On the surface, it seems that this is simply a case of someone trying to do the right thing and being misunderstood. However, after reading the details of this incident, it’s hard to find anything that Mr. Balic did right. Let’s start with the basic premise: that Mr. Balic was experimenting with Apple’s servers to search for weaknesses. If he had had permission from Apple to do this, it would have been fine. He did not. Therein lies the problem. Where does one draw the line between a malicious hacker who thinks he’s been caught and tries to spin a story to save his behind and a security researcher who was searching for exploits without permission? It’s all a matter of intent, and knowing what his intent was with certainty would require a bit of mind-reading.
Next, as part of Mr. Balic’s attempt to clear his name, he posted a video on YouTube demonstrating some of the data he had collected. This video has since been removed, and I never saw it, but it apparently showed the names and e-mail addresses of a number of developers. I’m not sure exactly what the purpose of that video was. It would certainly seem to provide proof of his involvement in capturing data from Apple’s servers, and a lack of judgement in sharing a portion of that data with the general public, while not in any way proving his good intentions.
Of course, this brings up the issue of the data itself. Finding a server vulnerability and reporting it to the company running that server is one thing. That happens all the time. It really crosses an ethical line, though, to siphon off data through that vulnerability. If your information is good, proving the vulnerability through actively exploiting it is completely unnecessary. Worse is the apparent volume of data that was collected. Although it’s still unclear exactly how much data he collected, it certainly appears that he has claimed to have grabbed over 100,000 developer records. Even if you believe that collecting a few records for proof of his claims would be okay, which I don’t, I would guess that 100,000 is excessive by anyone’s definitions.
On top of all that, the way that Balic reported the issue to Apple seems a bit unprofessional. Balic says that he informed Apple by submitting his findings through the bug reporter system (part of Apple’s developer web site). While this may sound okay, most people familiar with that system know that the bug reporter gets a huge amount of traffic, and should not be used as the sole method for getting Apple’s attention on a vital security issue. Apple, in fact, has a specific e-mail address for reporting security issues, which I would think any professional security researcher working with Apple products or services should be aware of. Why didn’t he report his findings there? (Or did he do so, but then omitted mention of the one sensible thing he did from all the craziness that he posted?)

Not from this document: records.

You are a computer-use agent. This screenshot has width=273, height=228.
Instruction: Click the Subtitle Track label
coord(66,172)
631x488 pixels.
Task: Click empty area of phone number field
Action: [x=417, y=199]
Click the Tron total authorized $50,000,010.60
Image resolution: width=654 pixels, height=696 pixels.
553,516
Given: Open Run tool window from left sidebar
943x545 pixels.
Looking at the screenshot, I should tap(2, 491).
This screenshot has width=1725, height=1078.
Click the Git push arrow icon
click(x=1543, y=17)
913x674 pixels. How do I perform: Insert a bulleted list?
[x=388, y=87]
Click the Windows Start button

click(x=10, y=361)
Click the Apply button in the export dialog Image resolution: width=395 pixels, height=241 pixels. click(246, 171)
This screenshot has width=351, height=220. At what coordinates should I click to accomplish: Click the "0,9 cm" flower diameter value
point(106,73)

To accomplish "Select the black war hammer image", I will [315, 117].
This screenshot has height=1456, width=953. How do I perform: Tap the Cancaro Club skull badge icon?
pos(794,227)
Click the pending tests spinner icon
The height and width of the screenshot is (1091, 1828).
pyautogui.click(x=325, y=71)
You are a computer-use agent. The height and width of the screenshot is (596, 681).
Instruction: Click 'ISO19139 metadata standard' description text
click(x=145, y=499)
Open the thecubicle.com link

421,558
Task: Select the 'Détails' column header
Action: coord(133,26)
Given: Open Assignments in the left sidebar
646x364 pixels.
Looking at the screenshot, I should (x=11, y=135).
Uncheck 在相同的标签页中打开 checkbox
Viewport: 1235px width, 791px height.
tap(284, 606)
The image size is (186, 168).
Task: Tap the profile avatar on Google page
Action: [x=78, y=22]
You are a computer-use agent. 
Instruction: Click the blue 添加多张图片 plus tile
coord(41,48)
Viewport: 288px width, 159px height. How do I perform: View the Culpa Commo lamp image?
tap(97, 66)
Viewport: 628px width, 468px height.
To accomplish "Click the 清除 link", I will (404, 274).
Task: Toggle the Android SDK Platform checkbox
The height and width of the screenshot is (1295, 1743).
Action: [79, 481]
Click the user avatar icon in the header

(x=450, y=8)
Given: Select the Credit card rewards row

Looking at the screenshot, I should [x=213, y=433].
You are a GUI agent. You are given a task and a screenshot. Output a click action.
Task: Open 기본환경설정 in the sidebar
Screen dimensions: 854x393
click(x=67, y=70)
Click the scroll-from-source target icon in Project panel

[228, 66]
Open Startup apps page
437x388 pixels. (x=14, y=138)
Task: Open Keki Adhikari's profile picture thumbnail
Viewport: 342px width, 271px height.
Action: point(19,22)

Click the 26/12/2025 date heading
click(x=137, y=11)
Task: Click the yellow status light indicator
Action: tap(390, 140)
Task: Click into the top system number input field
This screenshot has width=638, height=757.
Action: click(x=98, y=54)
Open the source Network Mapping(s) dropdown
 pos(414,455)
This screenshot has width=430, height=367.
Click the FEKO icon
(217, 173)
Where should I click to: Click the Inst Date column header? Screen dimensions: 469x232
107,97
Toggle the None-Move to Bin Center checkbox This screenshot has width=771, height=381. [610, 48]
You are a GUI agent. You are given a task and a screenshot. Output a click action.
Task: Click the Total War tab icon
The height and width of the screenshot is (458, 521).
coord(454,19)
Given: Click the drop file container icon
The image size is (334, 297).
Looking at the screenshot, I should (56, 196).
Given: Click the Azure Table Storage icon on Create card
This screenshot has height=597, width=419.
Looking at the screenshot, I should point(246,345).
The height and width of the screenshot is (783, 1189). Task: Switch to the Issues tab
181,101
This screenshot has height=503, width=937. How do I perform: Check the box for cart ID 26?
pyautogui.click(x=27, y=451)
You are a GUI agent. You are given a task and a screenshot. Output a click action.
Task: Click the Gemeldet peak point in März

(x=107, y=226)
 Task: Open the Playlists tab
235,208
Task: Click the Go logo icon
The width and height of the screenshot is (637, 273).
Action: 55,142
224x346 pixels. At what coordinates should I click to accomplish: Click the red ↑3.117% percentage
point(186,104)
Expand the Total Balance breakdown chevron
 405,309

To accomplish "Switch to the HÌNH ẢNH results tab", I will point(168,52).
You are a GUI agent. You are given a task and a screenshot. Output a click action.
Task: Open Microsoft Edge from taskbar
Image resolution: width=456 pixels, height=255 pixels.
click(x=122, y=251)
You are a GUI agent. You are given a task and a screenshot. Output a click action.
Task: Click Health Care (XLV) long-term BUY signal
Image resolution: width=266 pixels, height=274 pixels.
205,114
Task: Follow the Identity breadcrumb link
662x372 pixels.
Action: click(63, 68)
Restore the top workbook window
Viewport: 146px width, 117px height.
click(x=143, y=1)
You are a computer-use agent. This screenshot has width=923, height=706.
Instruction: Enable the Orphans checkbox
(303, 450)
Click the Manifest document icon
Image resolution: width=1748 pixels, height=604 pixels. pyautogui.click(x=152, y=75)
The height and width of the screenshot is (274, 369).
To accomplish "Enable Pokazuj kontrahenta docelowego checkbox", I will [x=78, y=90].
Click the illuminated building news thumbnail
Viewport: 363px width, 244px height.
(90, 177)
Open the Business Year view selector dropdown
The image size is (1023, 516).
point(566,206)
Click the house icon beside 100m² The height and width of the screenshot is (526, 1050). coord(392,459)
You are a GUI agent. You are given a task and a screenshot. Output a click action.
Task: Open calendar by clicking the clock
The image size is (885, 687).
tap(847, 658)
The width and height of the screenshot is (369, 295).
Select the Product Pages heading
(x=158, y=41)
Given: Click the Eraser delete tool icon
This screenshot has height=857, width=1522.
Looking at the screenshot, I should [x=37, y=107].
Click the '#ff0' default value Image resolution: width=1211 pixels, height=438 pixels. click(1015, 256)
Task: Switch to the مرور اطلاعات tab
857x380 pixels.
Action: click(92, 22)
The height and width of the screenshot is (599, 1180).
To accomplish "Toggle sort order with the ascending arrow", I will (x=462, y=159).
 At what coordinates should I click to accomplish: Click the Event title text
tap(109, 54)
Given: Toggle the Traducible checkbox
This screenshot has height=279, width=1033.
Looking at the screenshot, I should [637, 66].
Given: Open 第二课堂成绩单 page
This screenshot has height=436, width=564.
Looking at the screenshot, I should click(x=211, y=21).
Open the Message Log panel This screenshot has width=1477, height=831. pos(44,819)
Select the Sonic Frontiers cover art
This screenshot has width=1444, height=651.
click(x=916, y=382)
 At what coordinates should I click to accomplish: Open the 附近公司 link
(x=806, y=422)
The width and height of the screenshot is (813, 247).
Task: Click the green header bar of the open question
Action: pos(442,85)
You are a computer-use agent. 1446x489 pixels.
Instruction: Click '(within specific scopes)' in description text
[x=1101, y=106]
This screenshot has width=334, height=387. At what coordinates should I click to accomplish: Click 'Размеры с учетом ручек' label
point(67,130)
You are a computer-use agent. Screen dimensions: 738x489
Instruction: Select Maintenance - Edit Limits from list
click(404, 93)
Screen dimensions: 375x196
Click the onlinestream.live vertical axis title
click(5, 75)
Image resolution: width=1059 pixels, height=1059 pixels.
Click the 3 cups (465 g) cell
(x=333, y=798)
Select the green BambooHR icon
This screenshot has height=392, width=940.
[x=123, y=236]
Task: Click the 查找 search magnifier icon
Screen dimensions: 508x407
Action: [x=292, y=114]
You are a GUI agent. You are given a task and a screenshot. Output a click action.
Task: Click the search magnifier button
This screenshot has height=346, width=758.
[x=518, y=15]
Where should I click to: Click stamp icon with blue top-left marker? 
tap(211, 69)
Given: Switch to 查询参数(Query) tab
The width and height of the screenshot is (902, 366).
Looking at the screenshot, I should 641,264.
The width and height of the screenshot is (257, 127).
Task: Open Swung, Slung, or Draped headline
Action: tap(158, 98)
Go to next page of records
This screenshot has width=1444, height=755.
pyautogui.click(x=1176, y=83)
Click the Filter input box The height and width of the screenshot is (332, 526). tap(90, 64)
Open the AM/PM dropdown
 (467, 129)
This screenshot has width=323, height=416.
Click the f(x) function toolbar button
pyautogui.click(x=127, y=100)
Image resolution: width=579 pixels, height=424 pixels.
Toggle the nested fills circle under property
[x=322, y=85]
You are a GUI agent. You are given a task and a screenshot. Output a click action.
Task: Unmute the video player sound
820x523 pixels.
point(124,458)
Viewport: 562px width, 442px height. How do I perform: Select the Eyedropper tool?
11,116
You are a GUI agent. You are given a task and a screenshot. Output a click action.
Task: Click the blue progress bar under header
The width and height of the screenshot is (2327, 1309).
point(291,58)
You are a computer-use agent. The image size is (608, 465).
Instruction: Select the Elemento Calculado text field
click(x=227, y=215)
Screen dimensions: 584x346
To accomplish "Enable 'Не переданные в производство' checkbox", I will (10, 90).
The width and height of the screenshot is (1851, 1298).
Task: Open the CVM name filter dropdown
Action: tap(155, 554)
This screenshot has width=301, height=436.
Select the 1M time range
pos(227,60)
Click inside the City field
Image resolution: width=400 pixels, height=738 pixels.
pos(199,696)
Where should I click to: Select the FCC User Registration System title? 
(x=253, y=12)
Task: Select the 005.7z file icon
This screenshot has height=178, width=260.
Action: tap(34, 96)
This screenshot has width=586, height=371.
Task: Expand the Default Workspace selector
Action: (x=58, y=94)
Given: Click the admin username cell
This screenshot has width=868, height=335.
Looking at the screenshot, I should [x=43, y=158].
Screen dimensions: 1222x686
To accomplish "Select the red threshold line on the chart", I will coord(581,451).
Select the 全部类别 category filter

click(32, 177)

At the end of the day, the real core of the issue is intent. How do we know whether this was a case of malicious intrusion where the hacker realized he’d left a trail and needed to cover his behind, or a case of beneficial security research? We can’t know. Balic claims to have acted with the intention to help Apple, yet his actions do not seem to support that. Apple’s public statements indicate that they are calling this an attack, and that they view his actions as malicious. It will be interesting to see how all this plays out. I would be extremely surprised, however, if Mr. Balic ends up not being in some serious legal hot water when all is said and done.